Par Bruno Cressard, avocat à la Cour d’Appel de Rennes, ancien Bâtonnier.
POINT DE VUE
Tribune publiée par le Journal Ouest-France le 30/12/2017
Où en est L’État de droit fin 2017?
Inspirée par la Déclaration des Droits de l’Homme et du Citoyen de 1789 et théorisée à la fin du XIXe siècle, la notion d’État de droit implique la primauté du droit sur le pouvoir politique, l’obéissance à la loi par tous et le respect de la Constitution par la loi.
Enrichi dans le courant du XXe siècle par le respect des libertés fondamentales, l’État de droit avait vocation dans les années 1990 à devenir une sorte de standard universel après la chute du communisme, et avec l’avènement de nombreux pays à la démocratie.

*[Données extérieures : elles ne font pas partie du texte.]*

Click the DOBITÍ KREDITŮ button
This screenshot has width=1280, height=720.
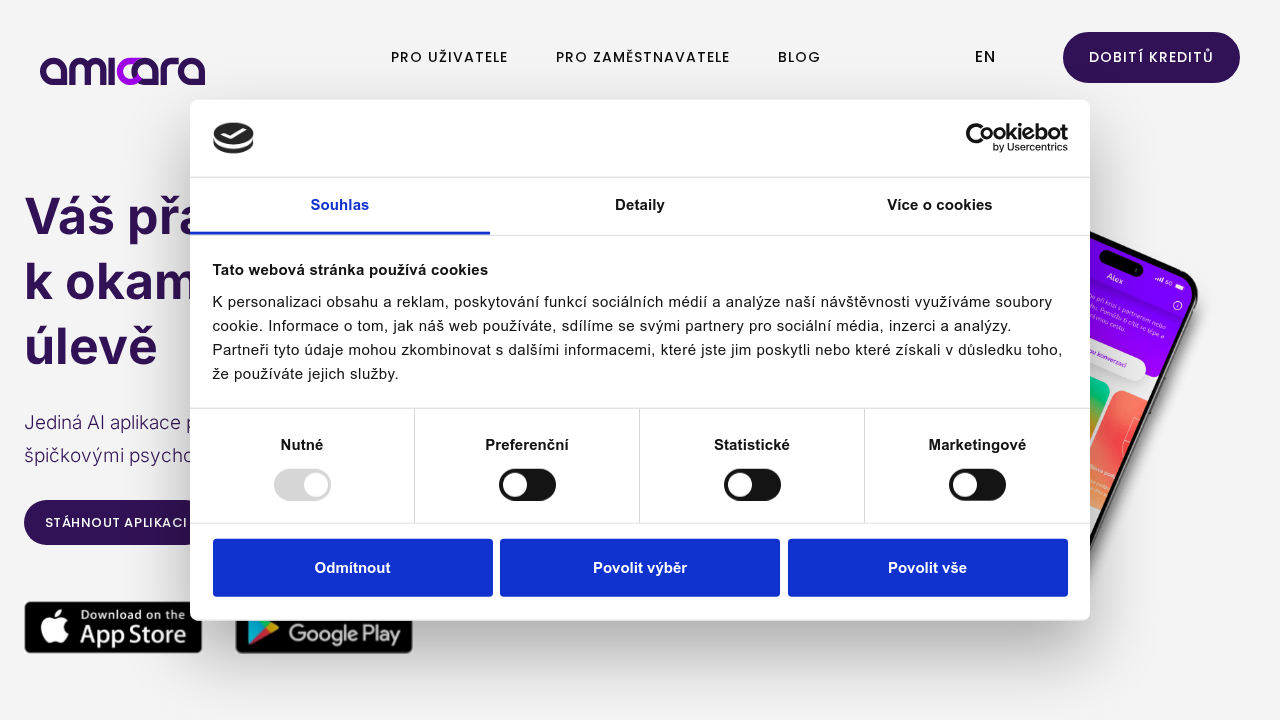click(x=1151, y=57)
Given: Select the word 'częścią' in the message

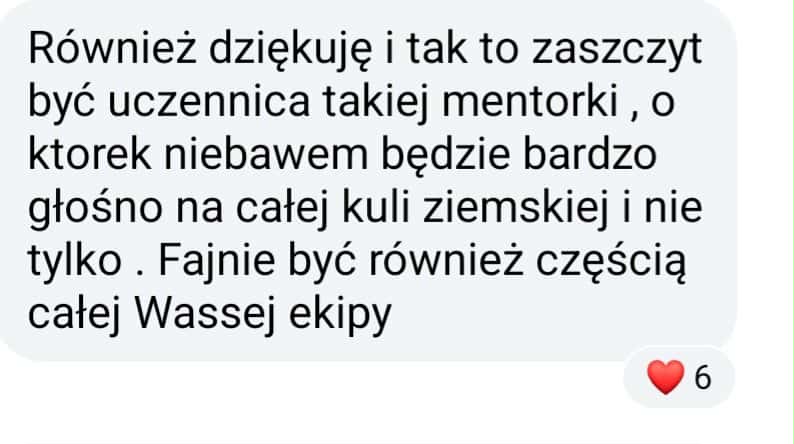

Au début du XXIe siècle, le côté tragique de l’Histoire est réapparu, avec l’irruption du terrorisme islamiste et le retour de nombreux pays à un obscurantisme hors d’âge.
L’État de droit est aujourd’hui remis en cause à travers le monde par la volonté d’étendre l’application de la charia dans des régions d’Afrique, du Moyen Orient ou d’Asie. Dans le même temps, des initiatives politiques prises dans des pays plus proches de nous, voire chez nous, y portent également atteinte.
Cela est notamment le cas en Pologne, dont le Président a promulgué le 20 décembre deux lois qui confèrent au pouvoir politique le contrôle du système judiciaire.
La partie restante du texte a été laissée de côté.